Rewrite every row below with "text area" replaced by "input box" and everything else unchanged, omitting the pictures from your answer.

--- Dataset rows ---

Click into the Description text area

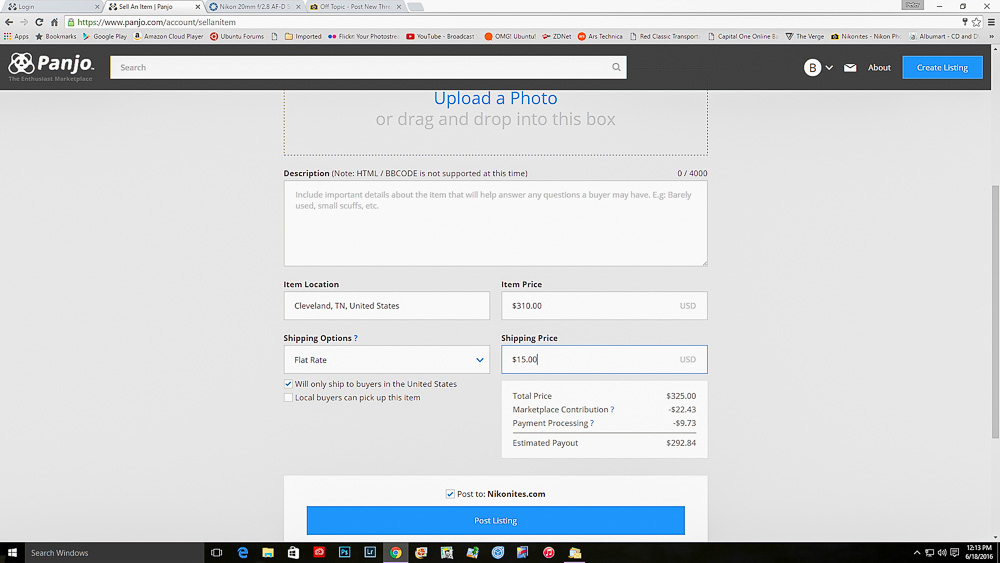point(495,223)
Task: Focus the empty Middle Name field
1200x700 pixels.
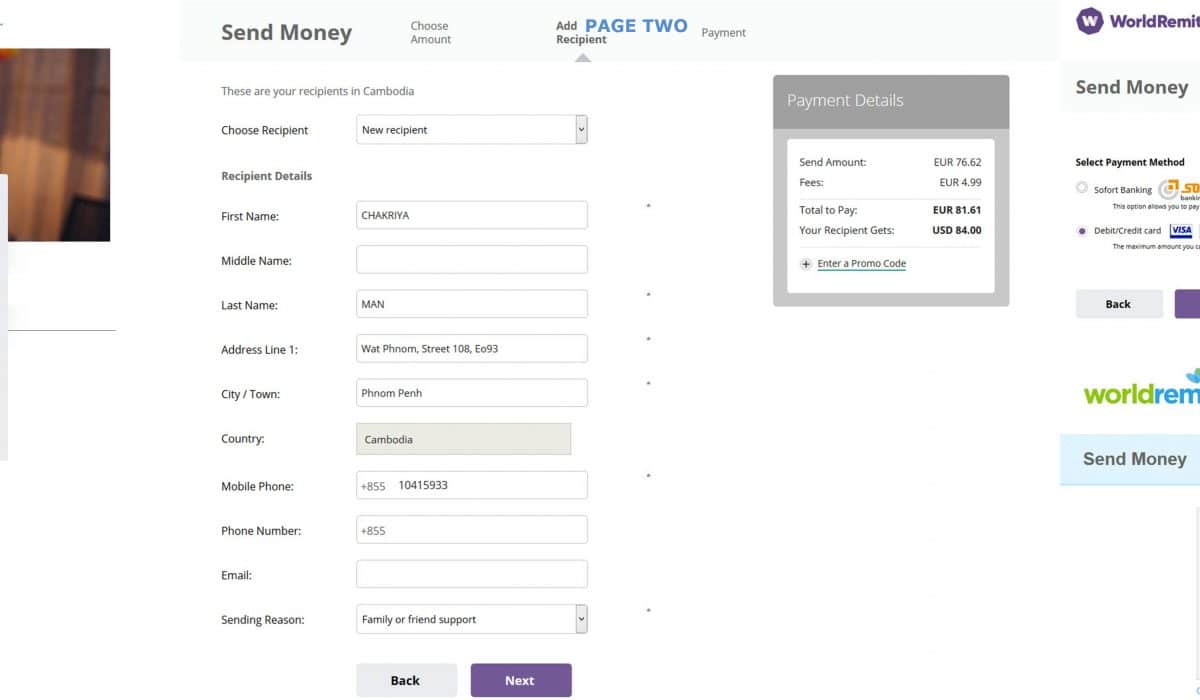Action: click(472, 260)

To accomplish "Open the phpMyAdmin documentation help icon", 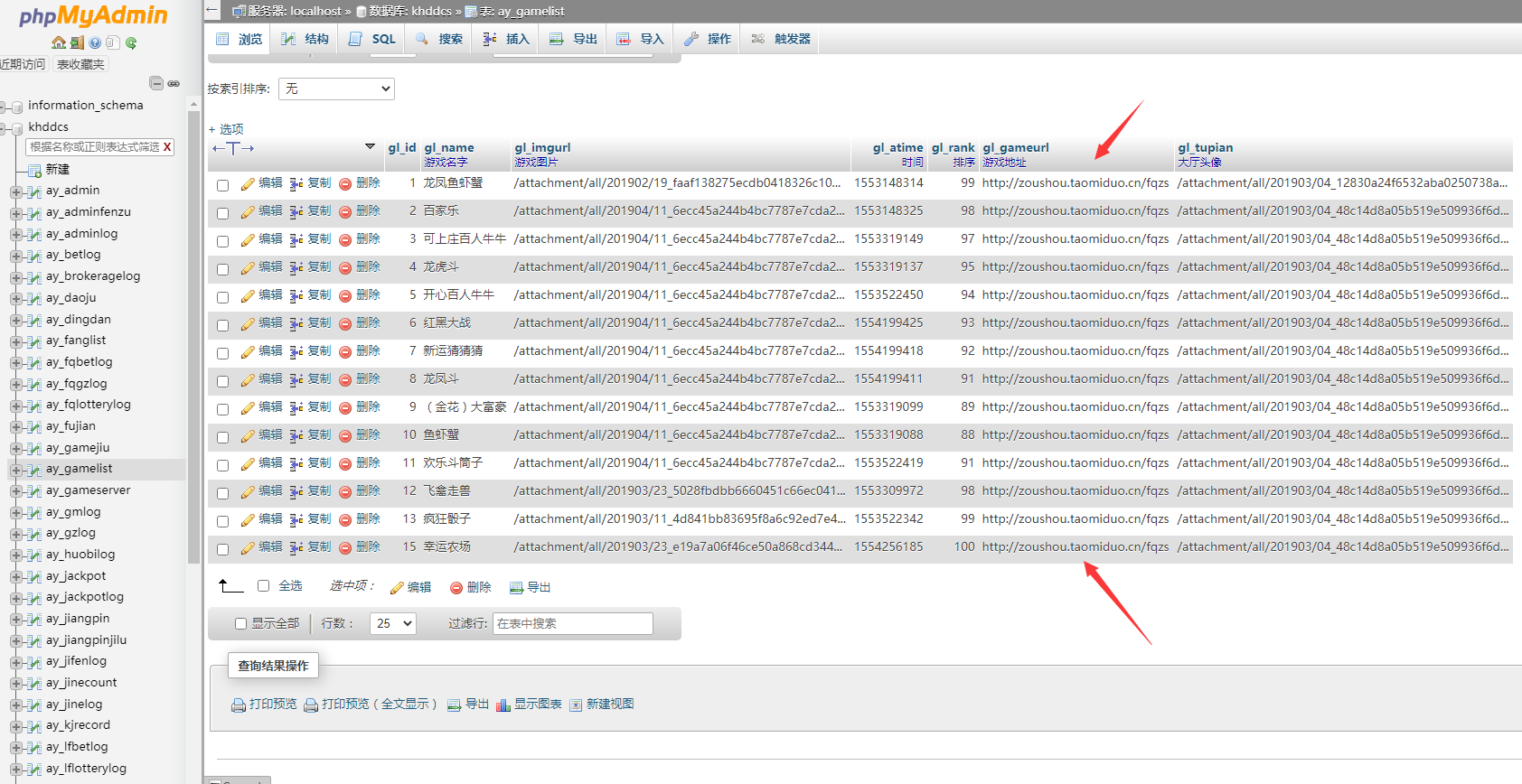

---

__Result of the exercise__:
Click into the Description input box

point(495,223)
Task: Focus the empty Middle Name field
1200x700 pixels.
Action: click(472, 260)

To accomplish "Open the phpMyAdmin documentation help icon", 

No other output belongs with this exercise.